Exercises =
1. In the article on the UN ceasefire resolution, who canceled a planned visit to Washington by a high-level Israeli delegation?
2. Extend the article on the UN ceasefire resolution with new writing that picks up after its final sentence.

Source document =

UN Tells Israel: Cease Fire; NYT Says: If You Want

Spread the love

Original article by DAVE LINDORFF republished from FAIR under Creative Commons Attribution-NonCommercial-NoDerivs 3.0 Unported License.

The editorial boards of the nation’s major media organizations must have been frantic last week.

Used to reporting on US foreign policy, wars and arms exports so as to portray the United States as a benevolent, law-abiding and democracy-defending nation, they were confronted on March 25 with a real challenge dealing with Israel and Gaza. No sooner did the Biden administration, for the first time, abstain and thus allow passage of a United Nations Security Council resolution that was not just critical of Israel, but demanded a ceasefire in Gaza, than US officials began declaring that the resolution that they allowed to pass was really meaningless.

It was “nonbinding,” they said.

The New York Times (3/25/24) reported that US’s UN Ambassdor “Thomas-Greenfield called the resolution ‘nonbinding’”—and let no one contradict her.

That was enough for the New York Times (3/25/24), which produced the most one-sided report on the decision. That article focused initially on how Resolution 2728 (which followed three resolutions that the US had vetoed, and a fourth that was so watered down that China and Russia vetoed it instead) had led to a diplomatic dust-up with the Israeli government: Prime Minister Benjamin Netanyahu canceled a planned visit to Washington by a high-level Israeli delegation to discuss Israel’s planned invasion of Rafah and the future of Gaza and the West Bank.

The Times quoted Richard Gowan, a UN expert at the International Crisis Group: “The abstention is a not-too-coded hint to Netanyahu to rein in operations, above all over Rafah.”

Text and element pointing records

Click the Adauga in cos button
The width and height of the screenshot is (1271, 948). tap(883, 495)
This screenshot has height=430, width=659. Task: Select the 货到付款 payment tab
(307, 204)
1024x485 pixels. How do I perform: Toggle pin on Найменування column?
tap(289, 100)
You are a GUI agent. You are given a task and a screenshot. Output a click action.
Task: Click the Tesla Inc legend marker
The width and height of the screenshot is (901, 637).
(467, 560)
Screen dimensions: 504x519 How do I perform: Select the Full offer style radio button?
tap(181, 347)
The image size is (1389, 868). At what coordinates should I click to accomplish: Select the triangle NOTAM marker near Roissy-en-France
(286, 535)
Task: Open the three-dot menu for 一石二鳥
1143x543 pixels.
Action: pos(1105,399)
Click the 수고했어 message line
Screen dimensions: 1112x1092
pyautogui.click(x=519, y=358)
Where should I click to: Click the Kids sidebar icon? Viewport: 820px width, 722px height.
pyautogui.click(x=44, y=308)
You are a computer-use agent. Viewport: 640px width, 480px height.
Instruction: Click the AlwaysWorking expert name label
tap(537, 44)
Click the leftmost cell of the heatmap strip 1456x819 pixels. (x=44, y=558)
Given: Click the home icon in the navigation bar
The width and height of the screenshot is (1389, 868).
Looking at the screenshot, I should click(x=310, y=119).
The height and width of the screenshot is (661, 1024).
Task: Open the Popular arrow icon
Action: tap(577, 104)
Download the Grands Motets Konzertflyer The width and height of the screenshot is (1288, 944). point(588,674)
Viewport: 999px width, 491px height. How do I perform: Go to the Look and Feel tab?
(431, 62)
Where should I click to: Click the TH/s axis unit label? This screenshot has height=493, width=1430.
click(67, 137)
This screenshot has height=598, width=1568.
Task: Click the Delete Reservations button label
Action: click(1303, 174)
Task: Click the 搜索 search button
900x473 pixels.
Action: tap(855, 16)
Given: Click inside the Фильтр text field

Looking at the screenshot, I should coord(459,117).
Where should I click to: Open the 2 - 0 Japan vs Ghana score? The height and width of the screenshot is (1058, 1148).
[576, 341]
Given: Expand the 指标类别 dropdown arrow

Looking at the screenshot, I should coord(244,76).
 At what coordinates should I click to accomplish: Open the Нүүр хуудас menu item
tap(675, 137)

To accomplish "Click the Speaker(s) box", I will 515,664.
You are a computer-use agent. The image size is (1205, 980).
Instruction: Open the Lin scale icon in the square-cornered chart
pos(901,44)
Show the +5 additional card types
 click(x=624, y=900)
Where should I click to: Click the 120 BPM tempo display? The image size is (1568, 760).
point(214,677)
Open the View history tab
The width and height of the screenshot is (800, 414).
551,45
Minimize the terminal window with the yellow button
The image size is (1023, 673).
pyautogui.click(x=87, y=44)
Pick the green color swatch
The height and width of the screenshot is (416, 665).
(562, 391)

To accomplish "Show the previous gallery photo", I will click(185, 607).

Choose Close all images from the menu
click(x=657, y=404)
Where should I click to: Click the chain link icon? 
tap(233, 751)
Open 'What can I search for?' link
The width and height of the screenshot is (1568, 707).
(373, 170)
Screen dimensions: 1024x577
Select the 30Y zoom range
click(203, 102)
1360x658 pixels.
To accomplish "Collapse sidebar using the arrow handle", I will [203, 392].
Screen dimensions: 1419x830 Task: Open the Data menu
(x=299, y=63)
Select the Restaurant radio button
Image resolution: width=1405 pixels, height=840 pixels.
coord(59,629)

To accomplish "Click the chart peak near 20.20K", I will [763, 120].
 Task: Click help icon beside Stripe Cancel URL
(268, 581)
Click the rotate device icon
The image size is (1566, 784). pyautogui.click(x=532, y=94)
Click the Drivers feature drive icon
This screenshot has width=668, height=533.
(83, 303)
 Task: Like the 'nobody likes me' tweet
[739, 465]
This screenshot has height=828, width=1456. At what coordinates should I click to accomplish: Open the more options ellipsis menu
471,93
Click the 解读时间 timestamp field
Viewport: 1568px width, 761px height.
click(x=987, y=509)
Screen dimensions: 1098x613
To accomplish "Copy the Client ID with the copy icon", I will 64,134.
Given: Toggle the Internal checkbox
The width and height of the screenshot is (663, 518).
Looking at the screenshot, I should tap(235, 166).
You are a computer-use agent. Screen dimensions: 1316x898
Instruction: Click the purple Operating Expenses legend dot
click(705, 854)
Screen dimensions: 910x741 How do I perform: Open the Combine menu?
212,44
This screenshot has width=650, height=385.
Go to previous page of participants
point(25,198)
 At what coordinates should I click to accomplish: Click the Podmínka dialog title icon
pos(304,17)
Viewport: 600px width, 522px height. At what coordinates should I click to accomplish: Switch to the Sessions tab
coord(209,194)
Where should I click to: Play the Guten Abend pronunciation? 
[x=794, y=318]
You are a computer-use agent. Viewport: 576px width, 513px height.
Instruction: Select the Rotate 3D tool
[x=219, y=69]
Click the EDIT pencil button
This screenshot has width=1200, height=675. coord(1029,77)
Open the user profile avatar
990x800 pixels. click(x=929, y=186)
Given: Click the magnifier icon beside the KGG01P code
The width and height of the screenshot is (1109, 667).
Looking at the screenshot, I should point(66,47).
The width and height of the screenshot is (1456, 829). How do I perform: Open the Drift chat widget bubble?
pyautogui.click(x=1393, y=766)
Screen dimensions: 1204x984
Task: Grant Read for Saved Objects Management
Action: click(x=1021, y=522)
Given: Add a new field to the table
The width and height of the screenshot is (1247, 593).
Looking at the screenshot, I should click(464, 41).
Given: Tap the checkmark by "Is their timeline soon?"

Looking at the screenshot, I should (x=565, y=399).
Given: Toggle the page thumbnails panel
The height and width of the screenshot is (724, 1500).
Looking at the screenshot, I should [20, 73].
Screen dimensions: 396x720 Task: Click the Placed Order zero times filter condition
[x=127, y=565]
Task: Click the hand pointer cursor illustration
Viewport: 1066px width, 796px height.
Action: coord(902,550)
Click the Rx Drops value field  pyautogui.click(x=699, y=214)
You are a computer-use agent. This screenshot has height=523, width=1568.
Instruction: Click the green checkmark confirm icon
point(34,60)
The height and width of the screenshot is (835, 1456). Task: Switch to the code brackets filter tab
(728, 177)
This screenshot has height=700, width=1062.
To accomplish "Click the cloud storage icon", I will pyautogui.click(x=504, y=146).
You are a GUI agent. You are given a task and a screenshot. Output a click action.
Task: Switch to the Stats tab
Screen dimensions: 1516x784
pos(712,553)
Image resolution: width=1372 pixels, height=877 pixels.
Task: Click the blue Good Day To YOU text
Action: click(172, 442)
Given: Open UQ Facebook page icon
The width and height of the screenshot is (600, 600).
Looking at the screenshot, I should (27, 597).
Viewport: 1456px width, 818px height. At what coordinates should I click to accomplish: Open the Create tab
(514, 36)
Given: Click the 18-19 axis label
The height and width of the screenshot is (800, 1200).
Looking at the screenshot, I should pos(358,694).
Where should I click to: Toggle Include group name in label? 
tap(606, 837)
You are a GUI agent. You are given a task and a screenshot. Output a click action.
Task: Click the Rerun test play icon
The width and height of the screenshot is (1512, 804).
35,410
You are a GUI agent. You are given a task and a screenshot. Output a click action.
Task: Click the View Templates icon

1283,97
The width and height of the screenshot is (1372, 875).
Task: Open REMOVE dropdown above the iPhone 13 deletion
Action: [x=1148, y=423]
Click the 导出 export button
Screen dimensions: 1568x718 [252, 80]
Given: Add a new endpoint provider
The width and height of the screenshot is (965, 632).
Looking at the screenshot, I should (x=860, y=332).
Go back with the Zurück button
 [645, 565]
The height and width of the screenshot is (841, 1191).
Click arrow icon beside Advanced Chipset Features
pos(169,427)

Answers to the problems =
1. Prime Minister Benjamin Netanyahu.

2.
Noting that “Security Council resolutions are considered to be international law,” Times reporters Farnaz Fassihi, Aaron Boxerman and Thomas Fuller wrote, “While the Council has no means of enforcing the resolution, it could impose punitive measures, such as sanctions, on Israel, so long as member states agreed.”

This was nevertheless followed by a quote from Washington’s UN Ambassador Linda Thomas-Greenfield, who abstained from the otherwise unanimous 14–0 vote of the rest of the Security Council, characterizing the resolution as “nonbinding.”

The Times offered no comment from any international law scholars, foreign or US, to rebut or even discuss that claim. Such an expert might have pointed to the unequivocal language of Article 25 of the UN Charter: “The members of the United Nations agree to accept and carry out the decisions of the Security Council in accordance with the present Charter.”

If the US offered its claim that this language only applies to resolutions explicitly referencing the UN Charter’s Chapter VII, dealing with “threats to the peace,” an international law expert (EJIL: Talk!1/9/17) might note that the International Court of Justice stated in 1971, “It is not possible to find in the Charter any support for this view.”

‘Creates obligations’

The Washington Post (3/26/24) quoted an international law expert to note that the resolution “creates obligations for Israel and Hamas.”

The Washington Post (3/26/24), though like the Times a firm defender of Washington’s foreign policy consensus, did marginally better. While the Times didn’t mention Britain or France, both major US NATO allies, in its piece on the Security Council vote, the Post noted that the four other veto powers—Britain and France, as well as China and Russia—had all voted in favor of the resolution, along with all 10 elected temporary members of the Council.

The Post also cited one international law legal expert, Donald Rothwell, of the Australian National University, who said the “even-handed” resolution “creates obligations for Israel and Hamas.”

While that quote sounds like the resolution is binding, the Post went on to cite Gowan as saying, “I think it’s pretty clear that if Israel does not comply with the resolution, the Biden administration is not going to allow the Security Council members to impose sanctions or other penalties on Israel.”

The Post (3/25/24) actually ran a stronger, more straightforward piece a day earlier, when it covered the initial vote using an AP story. AP did a fairer job discussing the fraught issue of whether or not the resolution was binding on the warring parties, Israel and Hamas (as well as the nations arming them).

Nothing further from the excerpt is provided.